Allow clients to specify page size. Fixed sizes can lead to poor user experience across devices with varying display sizes. However, the server should enforce a reasonable upper limit to prevent abuse (e.g., DDoS).
Filtering And Sorting Problem
If pages directly mirror the underlying data,
we can use offset-based access to quickly retrieve any page: pages[n] = records[n × page_size ... (n + 1) × page_size]
(think of it like slicing a segment from an array).
However, pagination is often combined with filtering and sorting, which complicates offset calculations because the filtered or sorted results no longer match the original storage order.
Rowset Pagination
The most straightforward and flexible approach is to re-execute the query for each page request.
In SQL , we typically use the LIMIT and OFFSET clauses to paginate results:
- LIMIT defines the number of records per page.
- OFFSET = page number × page size skips records from previous pages.
For example, to fetch the third page (with a page size of 10) of users over 30:
SELECT *
FROM users
WHERE age > 30
OFFSET 20 LIMIT 10
Here’s what happens behind the scenes:
- The database first retrieves all rows that match the WHERE condition.
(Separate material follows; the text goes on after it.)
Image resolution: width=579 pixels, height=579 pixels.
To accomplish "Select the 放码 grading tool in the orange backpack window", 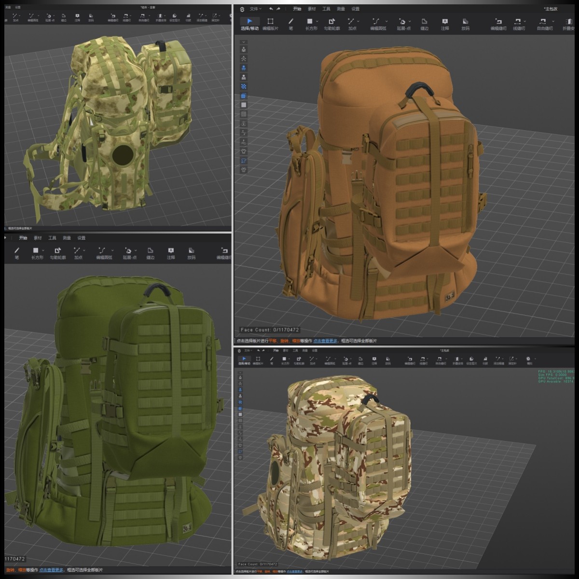I will (x=465, y=24).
- Then, OFFSET is applied to skip the rows belonging to the previous pages.
- Finally, LIMIT is used to select the rows for the requested page.
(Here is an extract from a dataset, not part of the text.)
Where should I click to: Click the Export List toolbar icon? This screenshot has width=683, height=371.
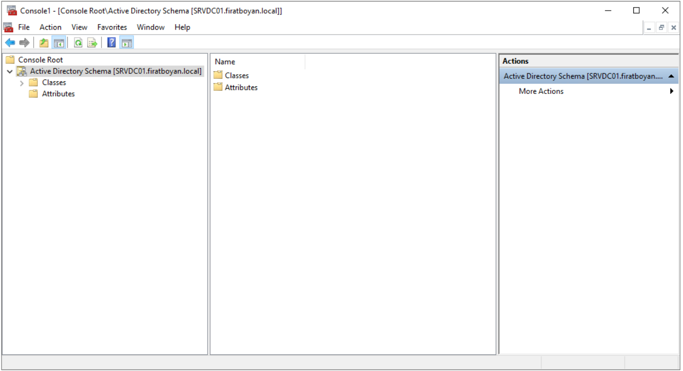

In other words, even though only a small portion of the records is returned, the database still processes the entire result set up to the specified offset.
This can become a performance concern on large tables, as it consumes unnecessary I/Os and processing resources for each paginated request.
Keyset Pagination
The OFFSET clause is applied after the entire result set is generated. Although rows before the specified offset aren’t returned, resources are still consumed to retrieve and validate them.
A more efficient alternative is to avoid using OFFSET altogether and instead rely on the last fetched key, this technique is known as Keyset Pagination.
In this approach, each page response includes a keyset value, which the client uses to request the next page.
For example:
{
"page": {
"keyset": 10,
"nextPage": "/users?keyset=10"
},
"content": [
// ...
],
}
The keyset is usually the table’s primary key (or any indexed, sortable field). We incorporate it directly into the query’s WHERE clause, replacing the OFFSET. This allows the database to skip over earlier records during the filtering stage, improving performance by reducing unnecessary processing.
SELECT *
FROM users
WHERE age > 30 AND id > keyset
LIMIT 10
However, this method comes with trade-offs:
- It doesn’t support direct navigation to arbitrary pages, clients must move sequentially through pages.
- If new records are inserted before a client’s keyset, their view of the paginated data may drift out of sync with the current dataset, requiring a refresh to realign.
Thus, due to agility, Rowset Pagination is still a more preferred approach.
Static Views
Static View is a Refresh-ahead caching implementation. When an application doesn’t require real-time updates, pages can be precomputed at scheduled intervals. This allows clients to quickly access any page by page key, without triggering additional server-side computation.
For example, pages might be regenerated every hour. Clients can subsequently request any page, assured of its immediate availability:
One major advantage of Static Views is their ability to support personalized content delivery. Many social media platforms use this approach to pre-generate customized feeds for different users, improving perceived performance and reducing real-time computation load.
While Static Views offer the fastest access times among pagination strategies, they come with notable limitations:
- Inconsistency: Between refresh cycles, pages might not reflect the most current data.
- Limited flexibility: Since pages are generated based on fixed, predetermined criteria, they can’t adapt to dynamic search queries or custom filters.